The proof had to be con- tinually modified and aided by intri- cate analysis and geometry.
After years of effort, the referees gave up. Mean- while, Hales and the world were waiting for the ref- erees' conclusions. Annals finally decided on an un- precedented course of action: to publish the work with a disclaimer that the referees had been unable to verify the proof.
--- end quote ---
Well at least some good news by math journal publishers, is that sometimes they do act responsibly, only in the case above, not responsibly enough.
Publishers had been burned by the publication of the Hsiang fakery Kepler Packing. So to have been real responsible editors, they should not have published Hales offering at all, even with a disclaimer.
What the editors should have done was ask Hales to detail why he does not use a definition of density as kissing point density and to detail why that density does not work, because as we see from real mathematicians on Kepler Packing of recent:
--- quoting from --- Nature 460, 876-879 (13 August 2009) Dense packings of the Platonic and Archimedean solids S. Torquato & Y. Jiao (snip) Platonic solids (the tetrahedron, octahedron, dodecahedron and icosahedron) in three-dimensional Euclidean space. The densities are 0.782..., 0.947..., 0.904... and 0.836..., respectively. (snip) Combining our simulation results with derived rigorous upper bounds and theoretical arguments leads us to the conjecture that the densest packings of the Platonic and Archimedean solids with central symmetry are given by their corresponding densest lattice packings. This is the analogue of Kepler's sphere conjecture for these solids. --- end quote ---
What S. Torquato & Y. Jiao reveal in their data is that we must use KISSING POINT density as the definition, not Container Density.
So let Hales write a paper detailing all his objections to defining density as kissing point density.
Because in Container Density, Hales never tell us a precision definition of where finite ends and infinity starts in order to use a Container Density definition.
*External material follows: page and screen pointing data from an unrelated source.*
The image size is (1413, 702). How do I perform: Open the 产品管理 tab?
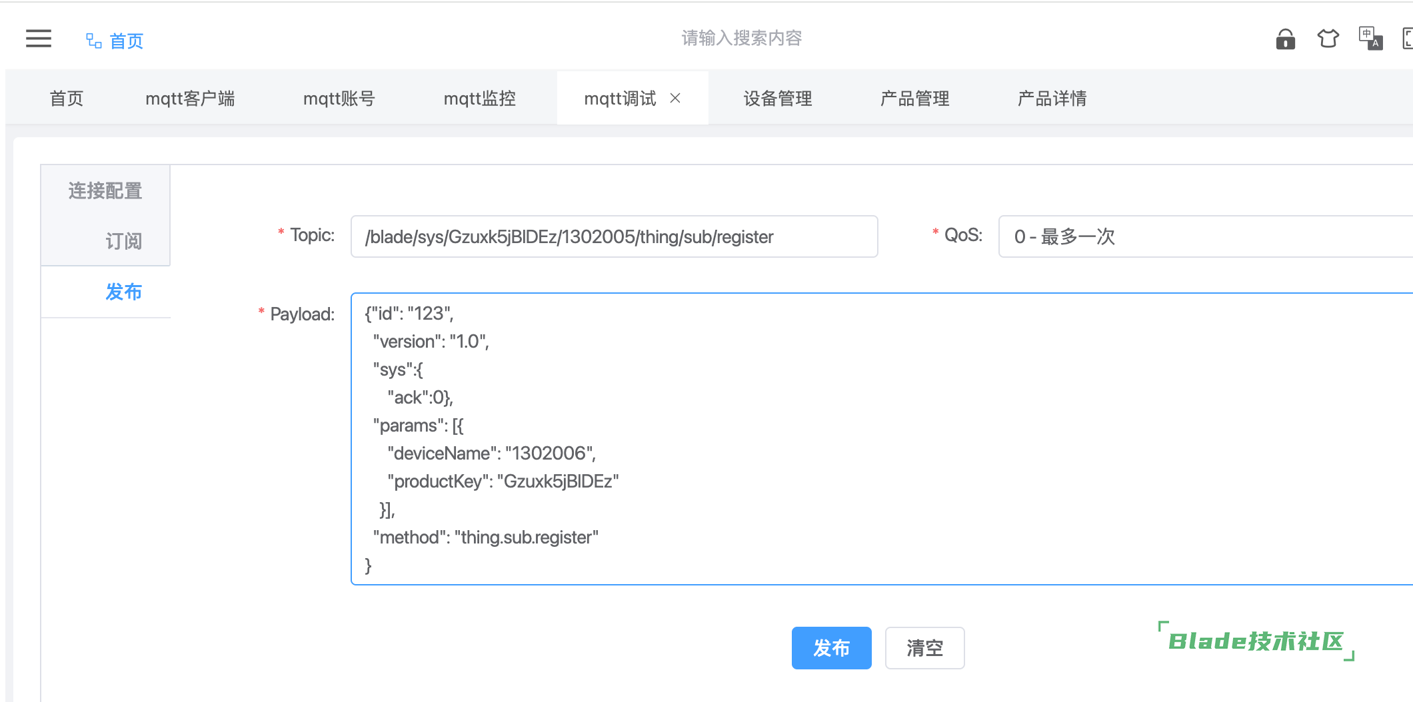click(914, 99)
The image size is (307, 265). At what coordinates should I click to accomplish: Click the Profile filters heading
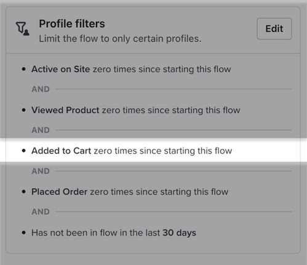tap(72, 23)
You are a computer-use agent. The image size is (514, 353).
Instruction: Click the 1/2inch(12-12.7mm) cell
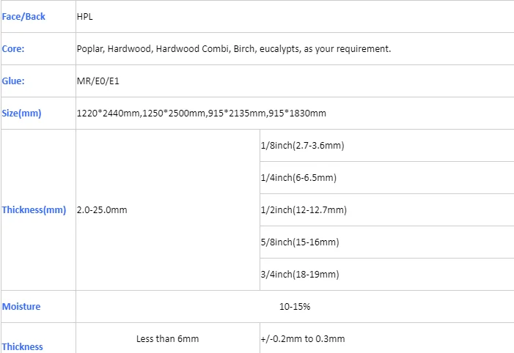pos(304,210)
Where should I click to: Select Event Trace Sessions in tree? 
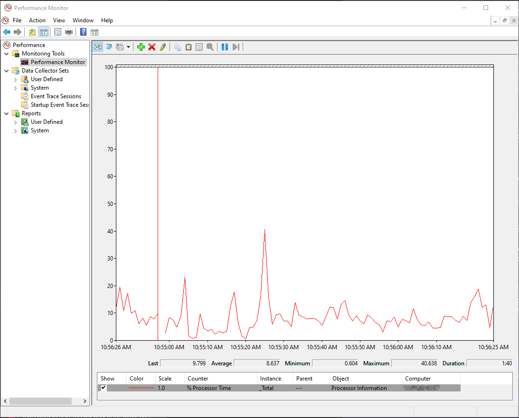tap(56, 96)

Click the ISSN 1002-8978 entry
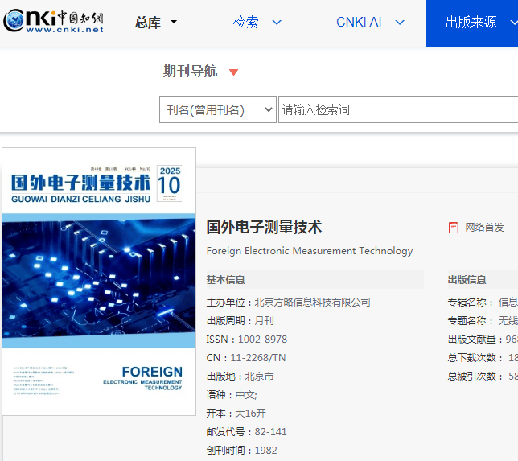coord(247,340)
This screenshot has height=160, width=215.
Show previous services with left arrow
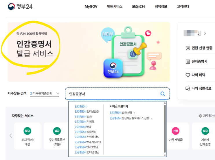click(11, 135)
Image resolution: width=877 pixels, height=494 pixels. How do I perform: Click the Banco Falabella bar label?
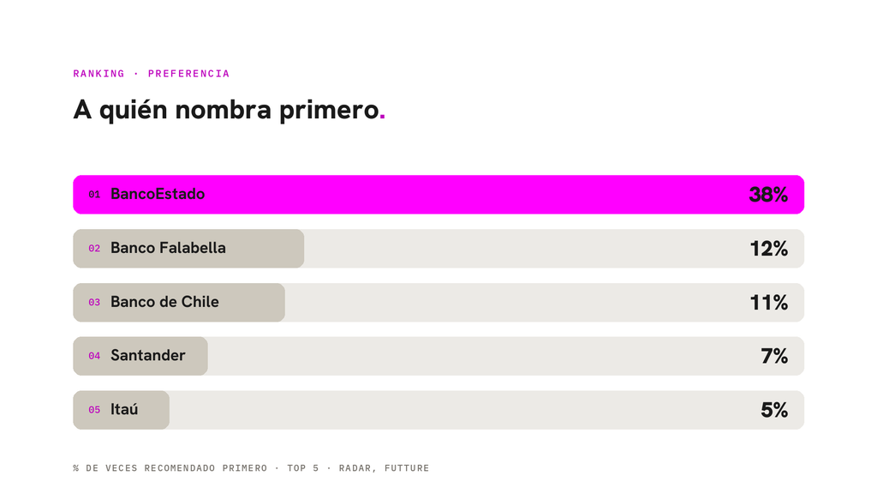click(x=169, y=248)
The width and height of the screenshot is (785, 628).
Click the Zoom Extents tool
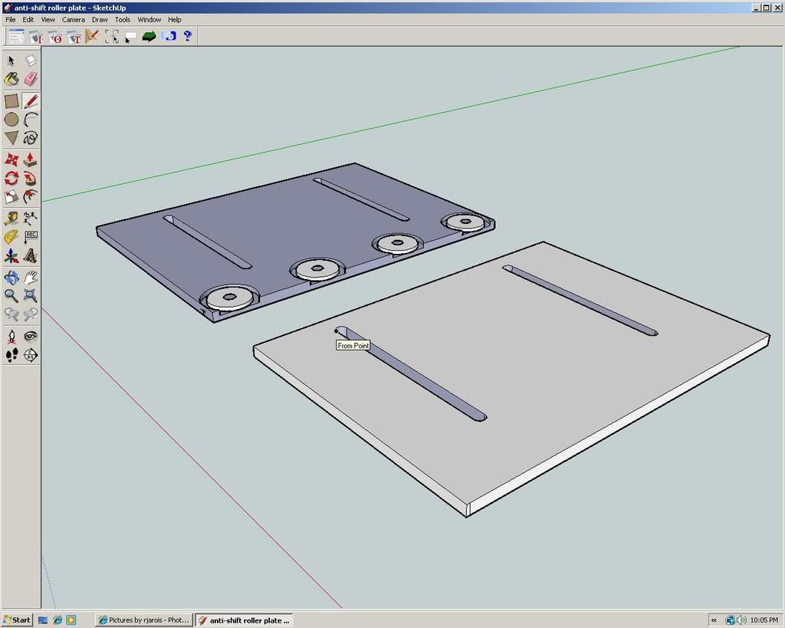pos(31,295)
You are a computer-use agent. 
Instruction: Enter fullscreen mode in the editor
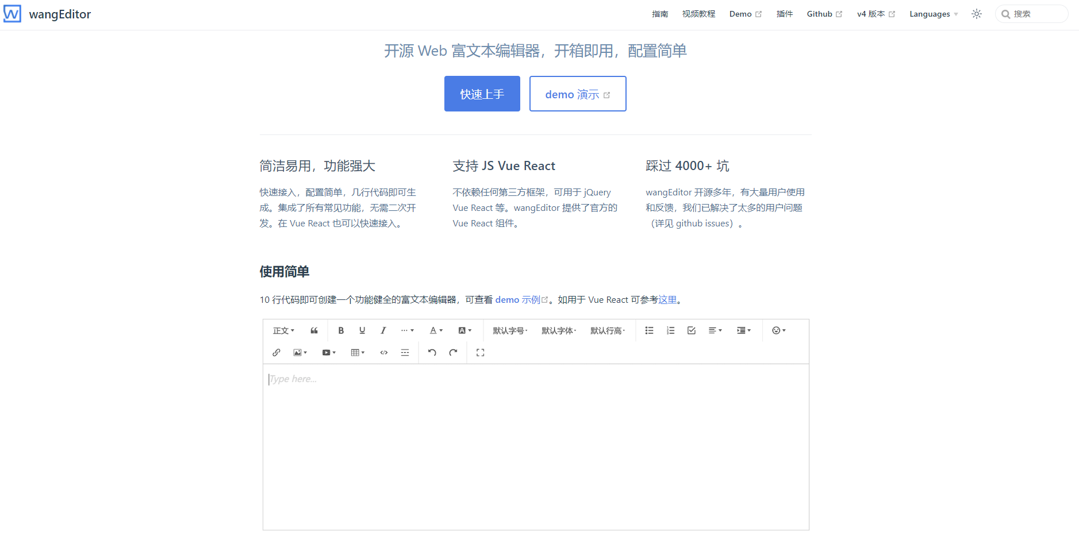point(481,352)
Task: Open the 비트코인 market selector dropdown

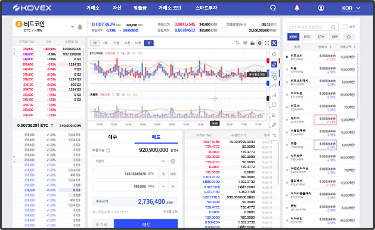Action: point(73,27)
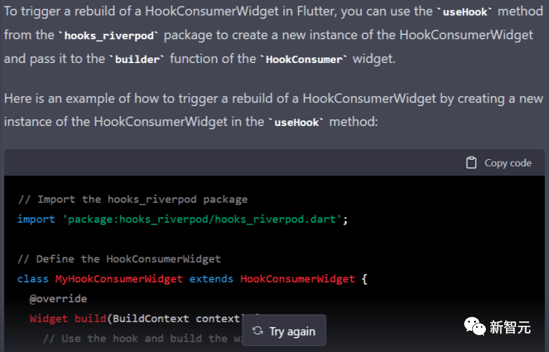The image size is (549, 352).
Task: Click the WeChat logo watermark icon
Action: [x=474, y=326]
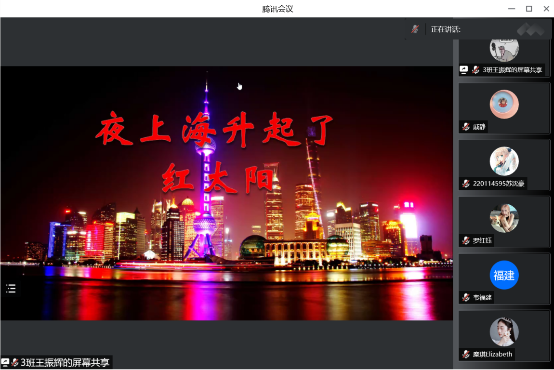Click muted mic icon beside 戚静

click(466, 127)
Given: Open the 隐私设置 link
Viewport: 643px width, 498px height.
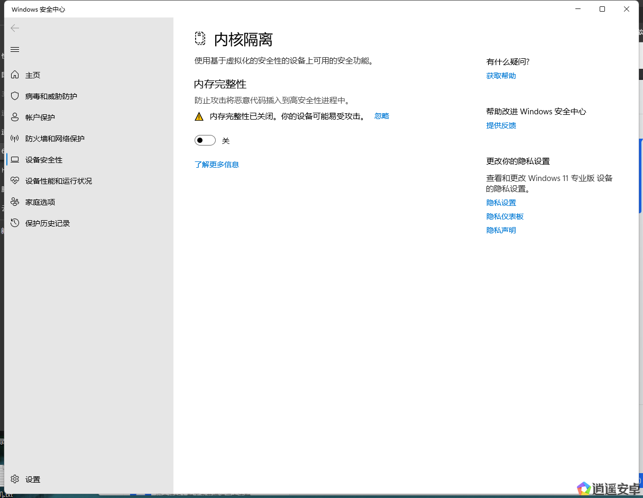Looking at the screenshot, I should pyautogui.click(x=501, y=203).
As I said earlier today, Hales is a case study fanatic, but Hales never understood that a proof in mathematics is never a collection of case studies. A proof in mathematics can be assisted by knowing some cases of the statement to be proved, but the proof is not a summation of cases. Because a statement to be proven in math, never comes screaming to you-- I have 27,003 cases and I am proven. But try telling that to Hales.
So mathematics is learning the hard way for it gave into the fakery of Appel & Haken on 4 Color Mapping and the fakery of Wiles on FLT and the fakery of Hsiang on Kepler Packing, but it left a disclaimer on Hales's fakery of Kepler Packing.
They should have done the right thing and tossed it out, because too many people in and out of science, once they hear something is in print published, no matter if true or a fakery, they believe it is true. To people are not scientists or weak in science, their mantra is not truth, but publication.